The first official residence for Alabama's chief executive was acquired in 1911. Before that time governors lived in private homes or even in local hotels during their terms of office. Built in 1906 by Moses Sable, the imposing Beaux Arts brownstone was located on the southwest corner of South Perry and South Streets in Montgomery. A special commission of seven members was authorized by Act #24 of the 1911 legislative session to contract for the erection, purchase, or improvement of a residence and the acquisition of grounds. The Sable home cost the state $46,500. Governor Emmett O'Neal (1911-15) was the first to occupy the mansion.
The current official residence superseded the original executive mansion in 1950. A state commission established by the legislature in that year purchased the home of the late General Robert Fulwood Ligon from his heirs. It was located at 1108 South Perry Street, just a few blocks away from the existing mansion. Purchased at a cost of $100,000 by the Capitol Building Commission, another $130,000 was spent on renovations and furnishings.
Originally built in 1907 for General Ligon by the architect Weatherly Carter, the current executive residence is in the Neo-Classical Revival style with Corinthian columns at the front. It features a spacious interior with a double staircase leading from the foyer to apartments above. A formal garden surrounded by a high ornamental wall originally covered the entire back lawn of the property which extends through the block to South Court Street. A pool in the shape of the state of Alabama was built in the mid-1970s, along with a stone grotto with waterfall.

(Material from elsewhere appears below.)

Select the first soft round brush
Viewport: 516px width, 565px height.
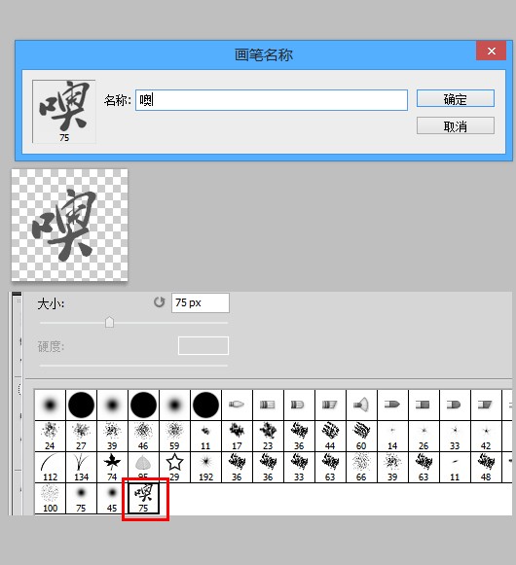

Governor Gordon Persons and his family were the first to occupy the former Ligon home when it became the Governor's Mansion, moving in on the day of his inauguration - January 15, 1951. The former official residence housed the state offices of the Adjutant General and the Military Department until May of 1959, when the property was sold to the Montgomery Academy, a private school. In 1963, the original Governor's Mansion was demolished as part of the construction of Interstate Highway 85.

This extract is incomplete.